We should do one or many of:

  • Open a JTAC ticket
  • Upgrade to a more recent Junos version (20 to 21)
  • Do a clean reboot of the device

Event Timeline

ayounsi created this task.
Restricted Application added a subscriber: Aklapper. · View Herald Transcript

Opened JTAC 2024-0415-128563 and attached logs/RSI/coredump.

I have checked the logs and it looks like the issue we are facing with the slowness on the device and the reboots is product of a brute force SSH attack on the SRX.
The login attempts are creating process on the SRX that sometimes don't close correctly or take more time to fully close.
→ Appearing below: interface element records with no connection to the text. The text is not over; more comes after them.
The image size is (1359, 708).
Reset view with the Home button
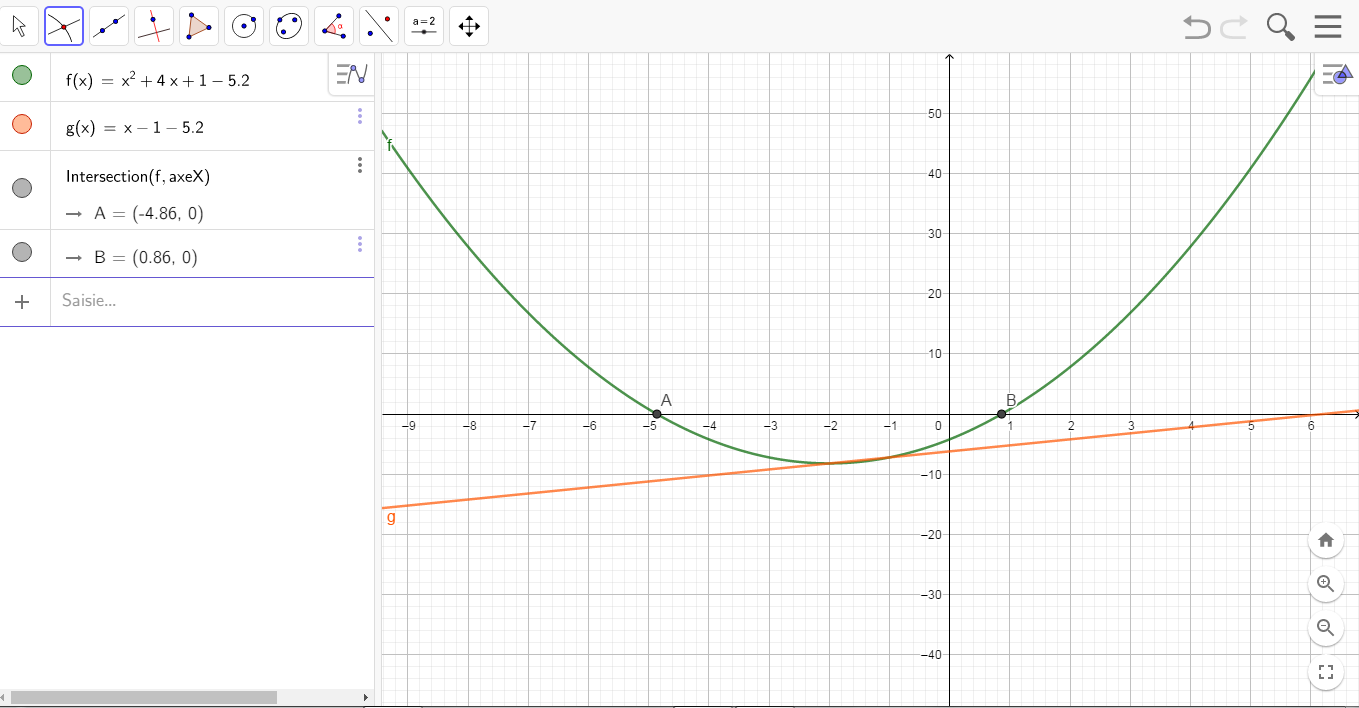pyautogui.click(x=1325, y=540)
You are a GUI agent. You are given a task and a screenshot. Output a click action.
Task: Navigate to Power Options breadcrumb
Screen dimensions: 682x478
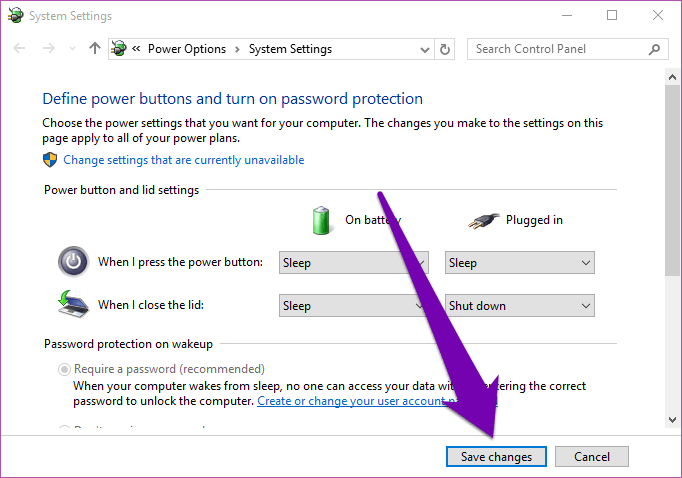(x=187, y=49)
If enough of them are stack it can cause the reboot.
To fix this we can set a firewall filter for the control plane of the SRX and use an allow list to mitigate the packets that are actually reaching the device.
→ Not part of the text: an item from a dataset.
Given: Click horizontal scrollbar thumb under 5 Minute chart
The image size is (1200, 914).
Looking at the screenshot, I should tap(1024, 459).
I asked if there was some other workarounds, otherwise T277438: Move management routers ssh port might be the best path forward.
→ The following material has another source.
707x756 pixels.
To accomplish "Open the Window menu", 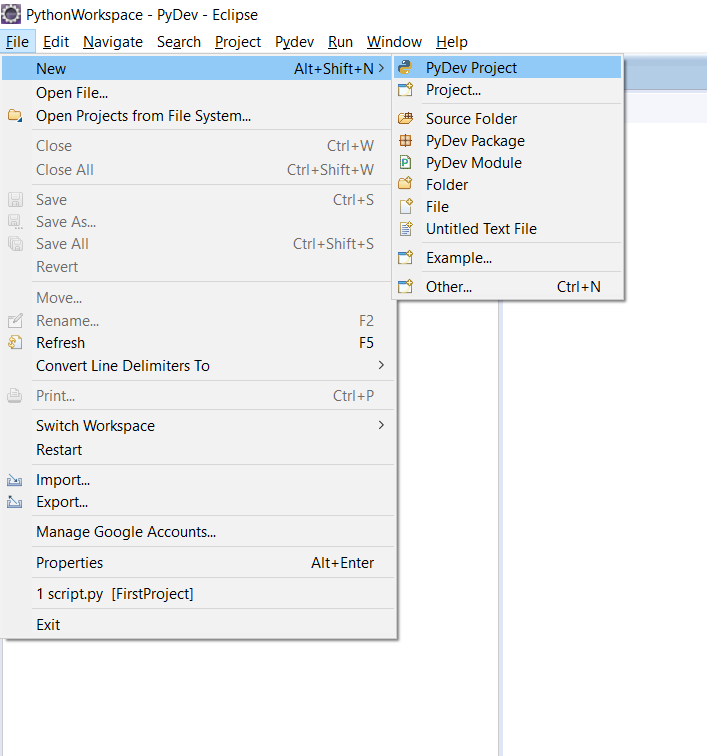I will tap(394, 42).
it looks like the issue we are facing with the slowness on the device and the reboots is product of a brute force SSH attack on the SRX

Yeah that's the reason for the high CPU on all our MRs afaik. Still unsure why it should totally crash/reboot.

I asked if there was some other workarounds, otherwise T277438: Move management routers ssh port might be the best path forward.

Port change is probably the lowest hanging fruit agreed.

FWIW I changed the key-exchange algo configured on mr1-eqsin to see if it would make any difference, from some brief searching the ec21159 one seems to use less cpu than dh group-exchange one we have now. Thus far hasn't made much impact but I'll recheck the graphs in a day or two.

cmooney@mr1-eqsin# show | compare 
[edit system services ssh]
-    key-exchange group-exchange-sha2;
+    key-exchange curve25519-sha256;

FWIW I changed the key-exchange algo configured on mr1-eqsin to see if it would make any difference

CPU is roughly the same pattern since yesterday so changing the kex algo hasn't helped. Reverted now.

One thing I noticed when doing a quick scan on the magru ranges for open ports is that the all the MR public IPs are open to the world for SSH.

I haven't quite weighed this up in terms of emergency access etc. But one thing that occurs to me is if we limited access to the non-OOB IPs to our bastions/trusted space we'd reduce the number of IPs getting hit with junk SSH attempts, which would reduce the number of attempts and reduce the CPU use?

Good idea, worth trying ! If it's enough it would be less of a pain than changing the SSH port.

Good idea, worth trying ! If it's enough it would be less of a pain than changing the SSH port.

My guess is we probably need to change the port eventually, but this might help.

I’ll have a look into what’s required.

Change #1025279 had a related patch set uploaded (by Ayounsi; author: Ayounsi):

[operations/homer/public@master] mr: only allow ssh from bast hosts on production side

https://gerrit.wikimedia.org/r/1025279

Change #1025279 merged by Ayounsi:

[operations/homer/public@master] mr: only allow ssh from bast hosts on production side

https://gerrit.wikimedia.org/r/1025279

cmooney lowered the priority of this task from High to Medium.May 3 2024, 9:35 AM

I checked the router again today after the Junos upgrade and reboot no core-dump file so far.

show system core-dumps no-forwarding 
/var/crash/*core*: No such file or directory
/var/tmp/*core*: No such file or directory
/var/tmp/pics/*core*: No such file or directory
/var/crash/kernel.*: No such file or directory
/var/jails/rest-api/tmp/*core*: No such file or directory
/tftpboot/corefiles/*core*: No such file or directory
/jail/var/tmp/*core*: No such file or directory

We will need to monitor it a bit more, at they seem to happen once a month or about.